W Żyrardowie powstaje szeroko reklamowana inwestycja Lofty de Girarda projektu Krzysztofa Janikowskiego i Macieja Kneblewskiego.
Istnieją biura architektoniczne specjalizujące się w adaptacjach. Zasługi w rewitalizacji śląskich terenów poprzemysłowych ma pracownia Medusa Group. Jej założyciel Przemo Łukasik zaadaptował dawną lampiarnię w bytomskiej kopalni na własny dom mieszkalny. Bolko Loft określany jest dziś mianem pierwszego polskiego loftu.
Niepowtarzalny klimat
Skąd wzięło się tak duże zainteresowanie tego typu mieszkaniami? Tajemnica loftów tkwi w ich niepowtarzalności. Klimat tworzą stare mury. We wnętrzach istotne są zachowanie autentyzmu i podkreślanie wartości surowych elementów adaptowanego budynku. Szlachetne materiały stają się głównym atutem, inspirują. Drewniane belki stropowe i stare dechy dębowe na podłodze ocieplają, a żeliwne i stalowe detale konstrukcyjne zaostrzają charakter wnętrza. Otwarty plan i brak ścian działowych uwalniają przestrzeń i dają poczucie wolności w wyposażaniu wnętrza.

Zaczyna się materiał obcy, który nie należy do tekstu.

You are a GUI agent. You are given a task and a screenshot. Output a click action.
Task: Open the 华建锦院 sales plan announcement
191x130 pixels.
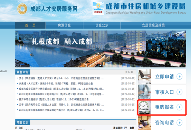[61, 78]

W lofcie kuchnia jest wyspą, wokół której toczy się życie. Stojąca na środku pokoju wanna jest miejscem relaksu, zaraz obok niej na ogół znajduje się łóżko. Wszystkie te elementy rozlokowane są w dowolnym miejscu w centrum mieszkania, bez stawiania zbędnych przegród w postaci ścian będących ograniczeniem przestrzeni. Dodatkowym atutem loftów jest duża ilość światła napływająca do wnętrza przez wysokie okna. Penthouse’y, czyli mieszkania na ostatnich kondygnacjach lub na dachach starych budynków, często posiadają tarasy, z których rozpościera się szeroki widok na miasto, aż po horyzont.
Możliwości projektowe
Projektanci wnętrz korzystają z pełnego wachlarza wyżej wymienionych możliwości, projektując zupełnie współczesne wnętrza. Naczelnym celem projektowym jest podkreślenie wyróżniającego się indywidualnego stylu. Lofty są na tyle przestronne, że dają możliwość swobodnego strefowania i kształtowania przestrzeni prywatnych w dowolnych miejscach na planie. Ich wysokość pozwala na piętrzenie antresol lub budowanie kolejnych małych kubatur.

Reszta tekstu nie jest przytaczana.